Patient safety has become the major concern of health care and
is being included in an undergraduate curriculum as it plays a key role in reducing
harm. Therefore, we aim to assess undergraduate medical students’
attitudes to the patient safety issue and their interest in patient safety education.
The cross-sectional survey of
519 undergraduate students was conducted at the Faculty of Medicine, Universitas
Yarsi, in September 2017. A structured and anonymous self-administered questionnaire
was handed to medical students, including preclinical and clinical
undergraduate students.
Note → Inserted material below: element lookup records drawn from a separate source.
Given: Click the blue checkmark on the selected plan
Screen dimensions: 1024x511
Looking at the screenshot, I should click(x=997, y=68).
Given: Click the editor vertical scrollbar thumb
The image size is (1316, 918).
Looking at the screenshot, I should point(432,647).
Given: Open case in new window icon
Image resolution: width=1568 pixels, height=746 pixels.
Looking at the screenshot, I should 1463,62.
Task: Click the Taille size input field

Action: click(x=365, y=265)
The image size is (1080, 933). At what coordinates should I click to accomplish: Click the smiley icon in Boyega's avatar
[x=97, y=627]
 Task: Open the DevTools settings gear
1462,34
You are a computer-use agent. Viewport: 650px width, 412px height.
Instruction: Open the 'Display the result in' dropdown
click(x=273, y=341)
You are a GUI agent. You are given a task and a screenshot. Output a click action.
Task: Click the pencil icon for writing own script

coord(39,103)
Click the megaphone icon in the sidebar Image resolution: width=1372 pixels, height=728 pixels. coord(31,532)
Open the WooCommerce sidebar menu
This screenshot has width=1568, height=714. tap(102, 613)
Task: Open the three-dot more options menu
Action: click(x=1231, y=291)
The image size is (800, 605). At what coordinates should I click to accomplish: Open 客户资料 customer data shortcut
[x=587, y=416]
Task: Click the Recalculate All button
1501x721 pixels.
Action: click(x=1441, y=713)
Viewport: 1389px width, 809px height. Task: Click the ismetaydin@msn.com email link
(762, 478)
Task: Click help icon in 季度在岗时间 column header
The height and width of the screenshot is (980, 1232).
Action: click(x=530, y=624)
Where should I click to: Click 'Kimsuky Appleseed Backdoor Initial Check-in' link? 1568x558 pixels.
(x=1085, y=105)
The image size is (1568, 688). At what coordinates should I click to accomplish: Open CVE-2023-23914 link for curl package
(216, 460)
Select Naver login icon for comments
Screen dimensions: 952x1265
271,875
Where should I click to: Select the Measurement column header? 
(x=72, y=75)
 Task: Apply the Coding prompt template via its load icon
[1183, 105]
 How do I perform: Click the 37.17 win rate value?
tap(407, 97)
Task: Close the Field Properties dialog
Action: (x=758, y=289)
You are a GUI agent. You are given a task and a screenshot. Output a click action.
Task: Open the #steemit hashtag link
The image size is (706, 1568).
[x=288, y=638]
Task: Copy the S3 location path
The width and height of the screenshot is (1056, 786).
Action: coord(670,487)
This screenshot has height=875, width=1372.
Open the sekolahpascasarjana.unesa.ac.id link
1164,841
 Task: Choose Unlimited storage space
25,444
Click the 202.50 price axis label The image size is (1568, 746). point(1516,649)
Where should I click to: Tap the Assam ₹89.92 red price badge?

The main outcome measures were students’ attitudes to patient
safety issues and their attitude to integrating patient safety curriculum to
undergraduate medical education.
Overall, 308(59%) students agreed
that medical errors were inevitable, but 391(75%) students thought competent
physicians do not make errors. More than half of the students said medical
errors should be reported even if there is no harm to the patient (59% and 73%
respectively). Less than half (29%) students believe reporting systems do little to reduce future errors. Almost all of the students (94%) thought work harder and more careful is an effective strategy after an
error occurs. Over 80% of students thought physicians routinely share information about medical errors. The
majority agreed that patient safety should be part of medical curriculum and physician
should spend their time to improve patient care (66% and 86% respectively).
Most students (94%) would like to receive teaching
on patient safety further.
This study revealed
that undergraduate students had a positive attitude to patient safety. The teaching of ‘patient safety’ was highly supported by
students and needs to be included in the medical curriculum.